The opening week has convinced me even more that the team with the best bowling attack will win the IPL.
There is a common perception that batsmen win these games. But that’s not the case. How many times do we look at a scorecard and see only who has scored the most runs? Sure, a bowler who takes 5-5 like Anil Kumble did last weekend will catch our attention, but the man who produces figures of 4-0-18-1 has probably done more to win a match than a batsman scoring a 40.
The Delhi Daredevils still remain my tournament favourites. If Glenn McGrath has the X-factor, it will be hard to pick a weakness in their attack while the batting firepower is undisputed.
I’m happy to see that my prediction regarding the prominent role of spinners has materialised too.
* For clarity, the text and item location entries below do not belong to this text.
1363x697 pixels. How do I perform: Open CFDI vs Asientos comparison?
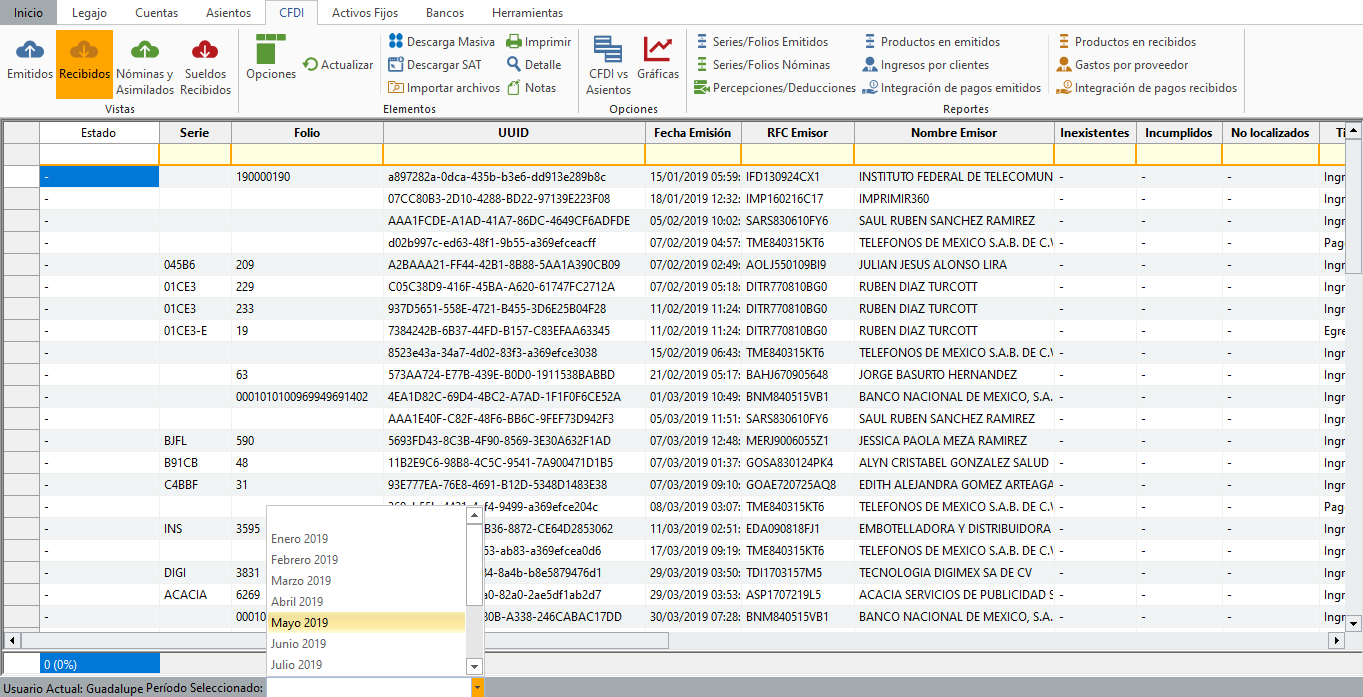tap(608, 64)
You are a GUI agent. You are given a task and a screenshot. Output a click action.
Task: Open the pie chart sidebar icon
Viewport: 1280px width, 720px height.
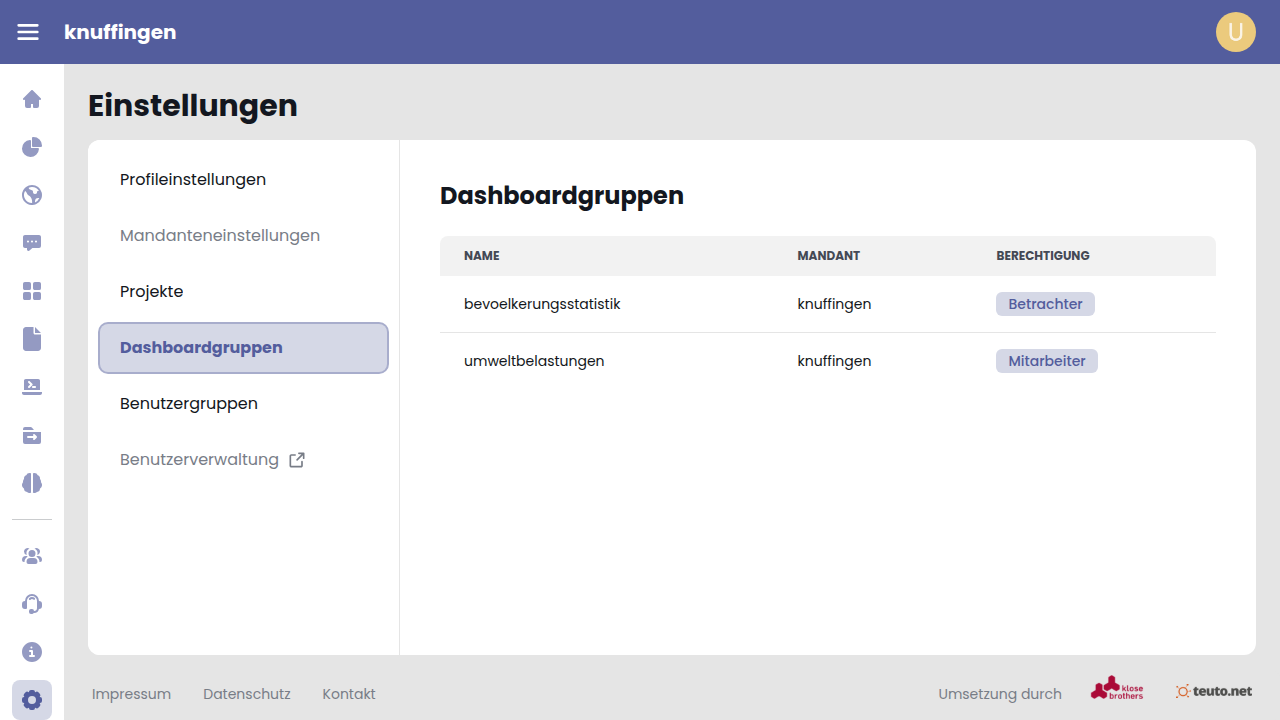pos(32,147)
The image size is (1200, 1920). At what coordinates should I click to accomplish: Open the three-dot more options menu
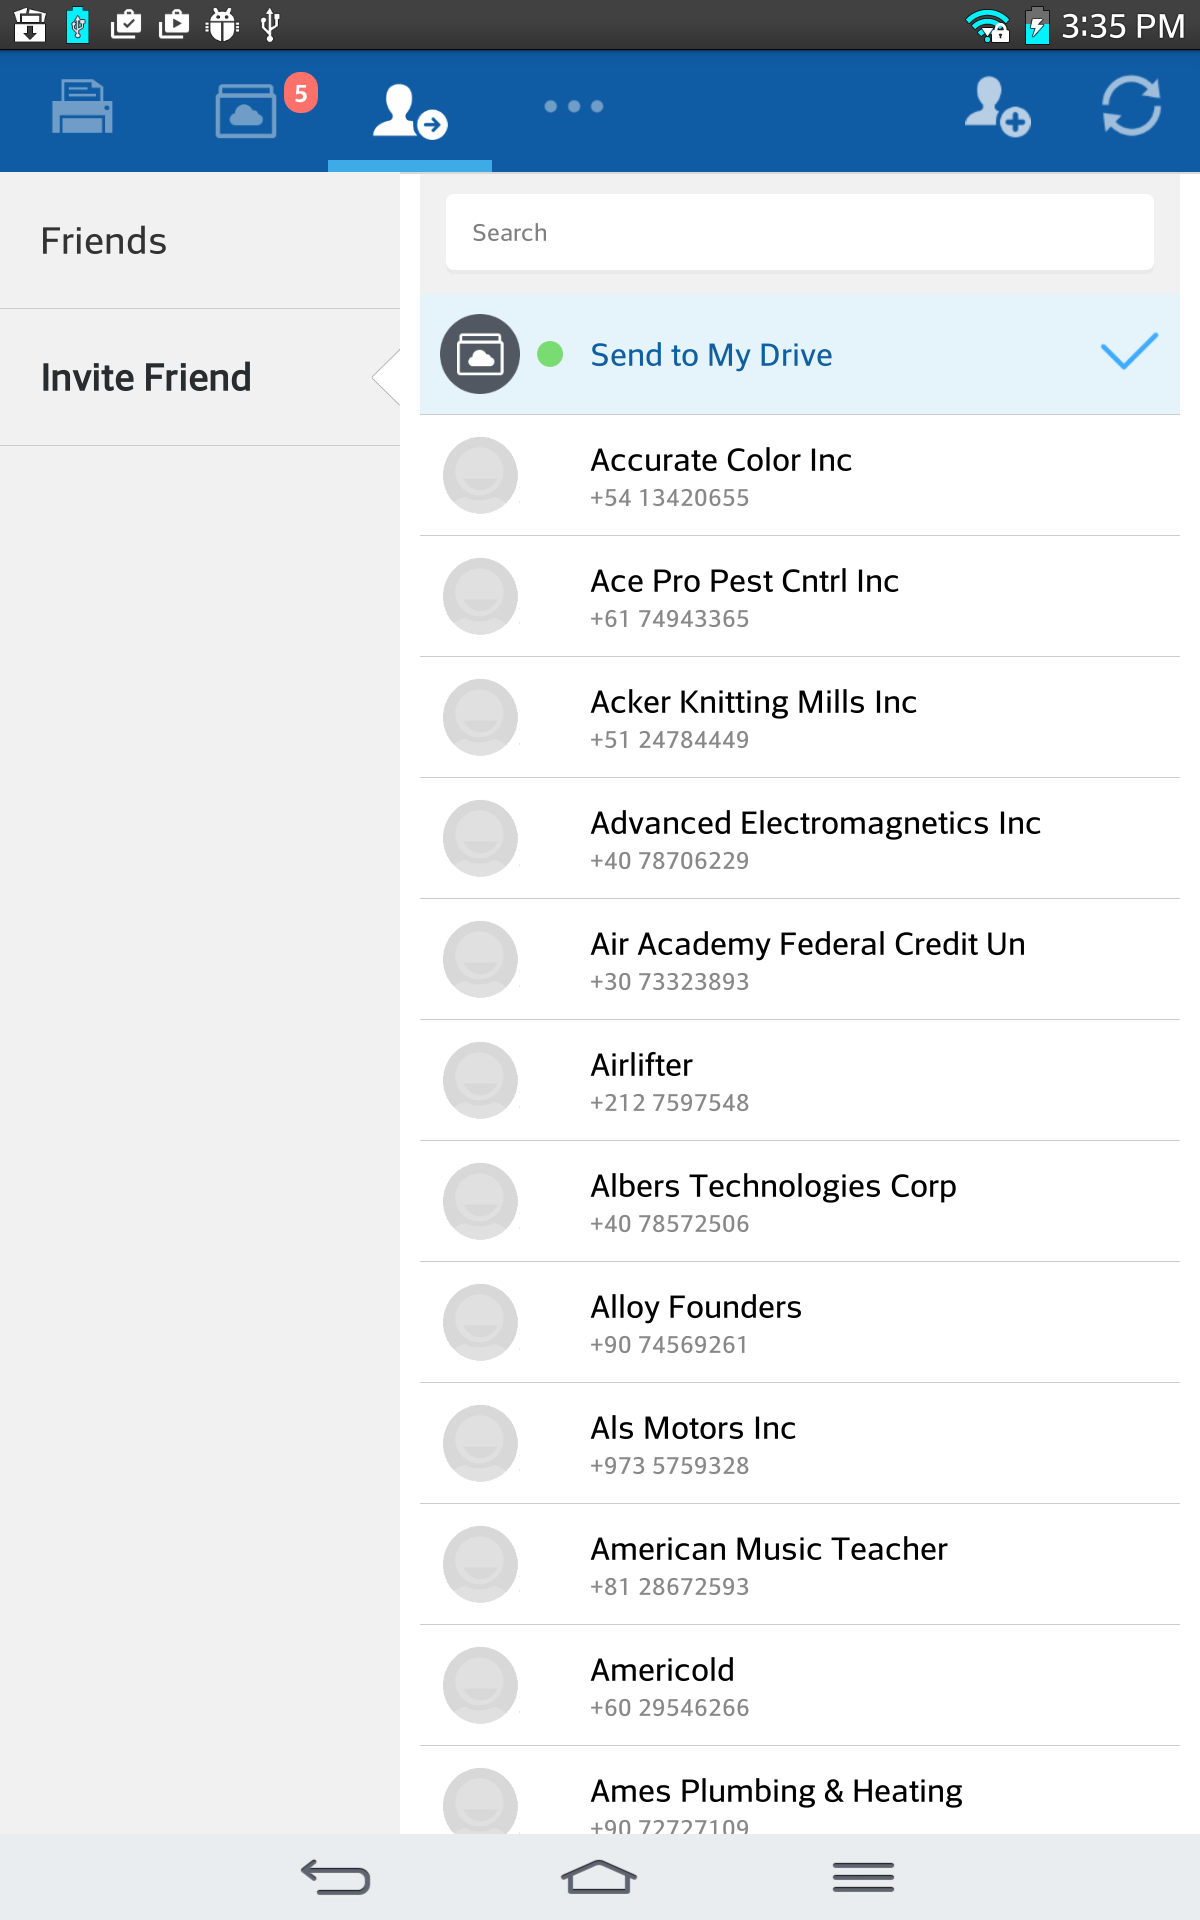click(x=573, y=107)
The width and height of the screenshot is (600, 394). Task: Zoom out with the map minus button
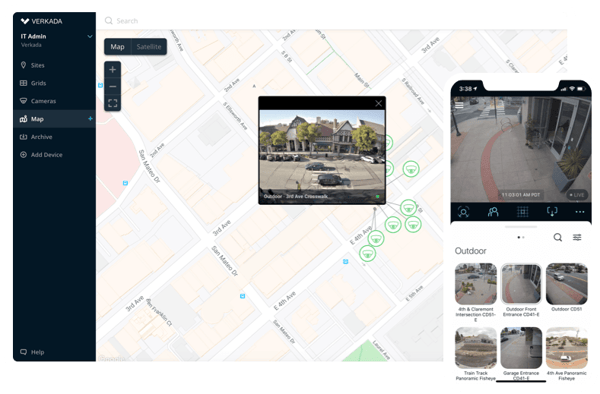[112, 86]
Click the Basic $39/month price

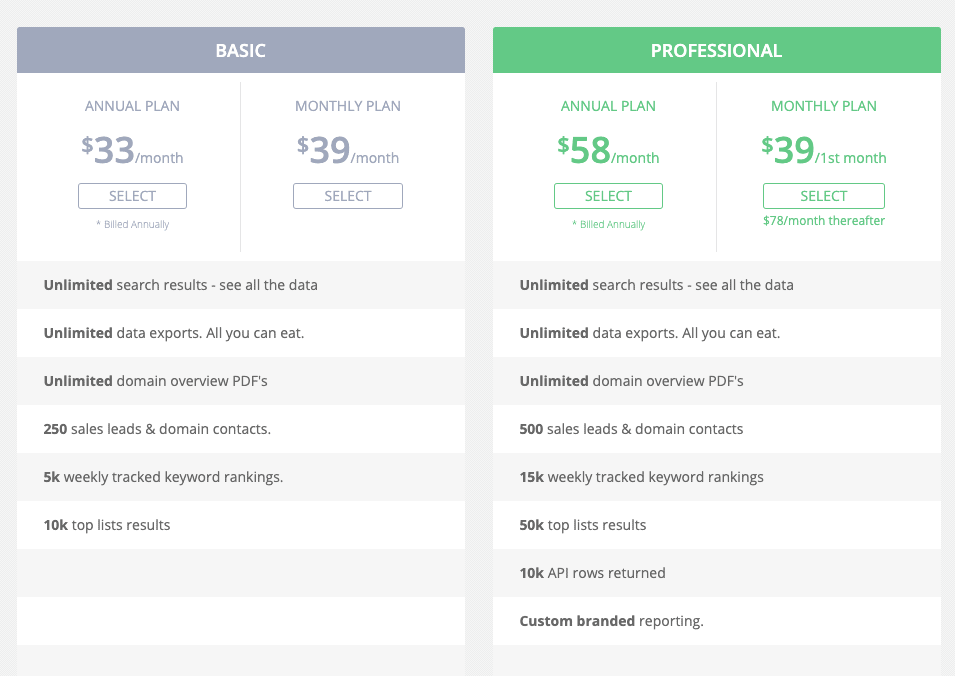point(348,150)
Having said that, it is only the cream of the crop who have prospered like Kumble, Muralitharan and Daniel Vettori.
Sometimes in T20 cricket you have to gamble. The Super Over, for example, can be a complete lottery if you allow normal cricket to take its course. Both the Rajasthan Royals and Kolkata Knight Riders gambled during the first Super Over of the tournament, but one did so cleverly and the other poorly.
Shane Warne is a semi-professional poker player and his skill in double-bluffing Chris Gayle by leaving his strengths unguarded was brilliant.
Why the Knight Riders gave the ball to Ajantha Mendis is beyond me.
If Warne didn't consider himself the right option, why on earth would Mendis be? Especially, with Ishant Sharma also in the side!
One lesson the other teams would have learnt is that the Royals, despite lacking big names, will continue to make the best use of resources.